> [Lista de tareas]:
1. Copia del relato todo el fragmento, desde "[MIGRANTE DE PASO]" hasta "hicimos en clase.".
2. ¿Puedes resumir el relato en dos oraciones?
3. Según el relato, ¿cuántos avisos de bajo rendimiento había recibido el narrador?

[MIGRANTE DE PASO] Alumno Tafur lo llaman de la dirección. Con pasos temblorosos me alejaba de la mirada prejuiciosa de mi profesora. ¿Qué hice ahora?, me preguntaba. Sin sospecha alguna bajaba las escaleras y a cada escalón las llamas rebeldes iban abrasando mi alma. Después de todo era un niño que luchaba con dragones en pensamientos. Sentía que podía enfrentarme al mundo entero y salir victorioso. Me llevaron a un salón desconocido para mí. Mis padres, el psicólogo del colegio y el director me esperaban. ¿Qué significa esto?, me preguntaron mientras me mostraban un ejercicio que hicimos en clase.
La semana anterior todos los estudiantes tuvieron una autoevaluación. Tenias que poner del 0 al 10 cuánto te habías esforzado en cada materia. Con toda sinceridad coloqué cero en todo. Parece que la honestidad no era algo que respetar en ese momento. Acaso esperaban que mienta. Nunca lo sabré. Ante la pregunta respondí, con gracia, que significa justamente lo que había puesto.
No me interesaba el colegio, salvo algunas materias como historia, filosofía y comunicación integral. Las demás me parecían inútiles y me costaba ponerles empeño a materias a las que no les encontraba sentido. Eso sumado a cinco avisos de bajo rendimiento me llevaron al castigo más fructífero que haya tenido. Sí, avisos de bajo rendimiento a un niño que no tenia ni un pelo en el cuerpo. Hasta el día de hoy me parece una aproximación poco inteligente, que de didáctica no tiene nada para un joven disidente. Notar la desesperación de los profesores los volvía poco creíbles.

> [Datos proporcionados]:
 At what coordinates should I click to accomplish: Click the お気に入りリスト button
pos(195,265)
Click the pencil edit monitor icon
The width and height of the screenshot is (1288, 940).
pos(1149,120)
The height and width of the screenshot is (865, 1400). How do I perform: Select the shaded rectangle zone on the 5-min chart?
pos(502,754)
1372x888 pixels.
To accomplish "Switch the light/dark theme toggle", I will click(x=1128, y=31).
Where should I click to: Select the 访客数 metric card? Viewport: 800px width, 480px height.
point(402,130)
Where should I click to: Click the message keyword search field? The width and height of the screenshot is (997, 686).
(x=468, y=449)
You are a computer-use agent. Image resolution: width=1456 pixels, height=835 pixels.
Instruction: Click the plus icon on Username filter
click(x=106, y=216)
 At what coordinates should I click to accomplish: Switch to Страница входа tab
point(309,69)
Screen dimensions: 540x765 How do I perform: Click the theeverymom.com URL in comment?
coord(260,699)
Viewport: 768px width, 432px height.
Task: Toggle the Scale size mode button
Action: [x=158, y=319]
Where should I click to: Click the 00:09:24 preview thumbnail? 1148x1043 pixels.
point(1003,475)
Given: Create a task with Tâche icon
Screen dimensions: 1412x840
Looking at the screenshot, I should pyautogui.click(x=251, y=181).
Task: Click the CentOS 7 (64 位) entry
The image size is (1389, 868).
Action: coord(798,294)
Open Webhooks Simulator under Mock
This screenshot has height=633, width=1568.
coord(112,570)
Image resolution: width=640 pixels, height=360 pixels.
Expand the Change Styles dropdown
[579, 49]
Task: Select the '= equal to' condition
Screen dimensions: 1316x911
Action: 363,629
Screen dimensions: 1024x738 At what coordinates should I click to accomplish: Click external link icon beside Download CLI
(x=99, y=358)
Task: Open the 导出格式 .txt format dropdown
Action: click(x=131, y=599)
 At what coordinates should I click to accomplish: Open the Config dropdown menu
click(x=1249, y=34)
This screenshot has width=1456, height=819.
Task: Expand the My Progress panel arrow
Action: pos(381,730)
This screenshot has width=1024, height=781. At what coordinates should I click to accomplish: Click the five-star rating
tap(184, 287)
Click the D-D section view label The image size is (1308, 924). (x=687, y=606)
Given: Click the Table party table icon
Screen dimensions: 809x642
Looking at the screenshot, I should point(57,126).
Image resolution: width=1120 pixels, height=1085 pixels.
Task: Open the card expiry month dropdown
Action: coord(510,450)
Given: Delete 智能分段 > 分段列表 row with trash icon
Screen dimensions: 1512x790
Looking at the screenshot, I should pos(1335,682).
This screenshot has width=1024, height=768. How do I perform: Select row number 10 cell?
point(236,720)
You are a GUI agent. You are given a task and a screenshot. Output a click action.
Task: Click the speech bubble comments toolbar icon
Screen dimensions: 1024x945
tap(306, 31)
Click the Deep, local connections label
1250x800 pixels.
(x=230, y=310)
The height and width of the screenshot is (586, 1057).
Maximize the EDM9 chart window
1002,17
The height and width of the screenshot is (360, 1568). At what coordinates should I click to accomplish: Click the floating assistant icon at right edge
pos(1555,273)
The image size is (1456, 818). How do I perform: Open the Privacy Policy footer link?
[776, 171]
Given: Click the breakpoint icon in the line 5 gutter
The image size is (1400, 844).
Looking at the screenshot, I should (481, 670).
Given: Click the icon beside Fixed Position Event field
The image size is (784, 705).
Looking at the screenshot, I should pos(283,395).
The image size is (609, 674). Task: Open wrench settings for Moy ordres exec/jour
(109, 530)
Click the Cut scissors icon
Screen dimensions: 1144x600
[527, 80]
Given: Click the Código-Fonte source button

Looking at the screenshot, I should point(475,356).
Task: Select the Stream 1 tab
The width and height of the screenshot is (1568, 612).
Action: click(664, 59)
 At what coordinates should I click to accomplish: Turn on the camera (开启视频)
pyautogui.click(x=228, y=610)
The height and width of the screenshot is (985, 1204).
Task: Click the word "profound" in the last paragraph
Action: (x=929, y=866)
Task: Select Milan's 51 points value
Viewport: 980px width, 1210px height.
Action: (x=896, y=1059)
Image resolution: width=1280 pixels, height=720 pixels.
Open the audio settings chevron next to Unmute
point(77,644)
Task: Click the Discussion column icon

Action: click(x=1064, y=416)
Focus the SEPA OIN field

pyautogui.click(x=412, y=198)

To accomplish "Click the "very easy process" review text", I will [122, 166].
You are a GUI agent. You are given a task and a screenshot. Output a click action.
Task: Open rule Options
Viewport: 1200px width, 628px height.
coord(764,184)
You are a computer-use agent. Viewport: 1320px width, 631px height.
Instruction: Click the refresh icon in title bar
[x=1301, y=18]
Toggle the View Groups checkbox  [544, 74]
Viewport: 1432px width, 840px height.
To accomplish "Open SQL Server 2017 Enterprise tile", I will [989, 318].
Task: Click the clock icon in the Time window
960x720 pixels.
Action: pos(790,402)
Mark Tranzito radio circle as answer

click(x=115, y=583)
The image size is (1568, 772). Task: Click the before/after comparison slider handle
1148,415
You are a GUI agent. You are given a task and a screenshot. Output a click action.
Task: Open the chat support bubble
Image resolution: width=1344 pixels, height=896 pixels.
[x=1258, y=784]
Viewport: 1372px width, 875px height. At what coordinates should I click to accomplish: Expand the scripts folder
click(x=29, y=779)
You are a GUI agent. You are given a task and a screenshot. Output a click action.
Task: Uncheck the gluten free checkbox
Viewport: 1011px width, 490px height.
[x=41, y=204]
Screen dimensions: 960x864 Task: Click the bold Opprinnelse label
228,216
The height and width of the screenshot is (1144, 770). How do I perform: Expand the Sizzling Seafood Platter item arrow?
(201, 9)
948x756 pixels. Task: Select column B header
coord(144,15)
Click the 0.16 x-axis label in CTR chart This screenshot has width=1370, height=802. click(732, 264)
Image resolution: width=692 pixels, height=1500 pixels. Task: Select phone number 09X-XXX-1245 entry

> [Respuestas del ejercicio]:
1.
[MIGRANTE DE PASO] Alumno Tafur lo llaman de la dirección. Con pasos temblorosos me alejaba de la mirada prejuiciosa de mi profesora. ¿Qué hice ahora?, me preguntaba. Sin sospecha alguna bajaba las escaleras y a cada escalón las llamas rebeldes iban abrasando mi alma. Después de todo era un niño que luchaba con dragones en pensamientos. Sentía que podía enfrentarme al mundo entero y salir victorioso. Me llevaron a un salón desconocido para mí. Mis padres, el psicólogo del colegio y el director me esperaban. ¿Qué significa esto?, me preguntaron mientras me mostraban un ejercicio que hicimos en clase.

2. El narrador, un niño, fue llamado a la dirección, donde sus padres, el psicólogo del colegio y el director le preguntaron por una autoevaluación en la que había puesto cero en todas las materias, y él respondió que significaba justamente lo que había puesto. Solo le interesaban algunas materias, como historia, filosofía y comunicación integral, y eso, sumado a cinco avisos de bajo rendimiento, lo llevó al castigo más fructífero que haya tenido.

3. Cinco.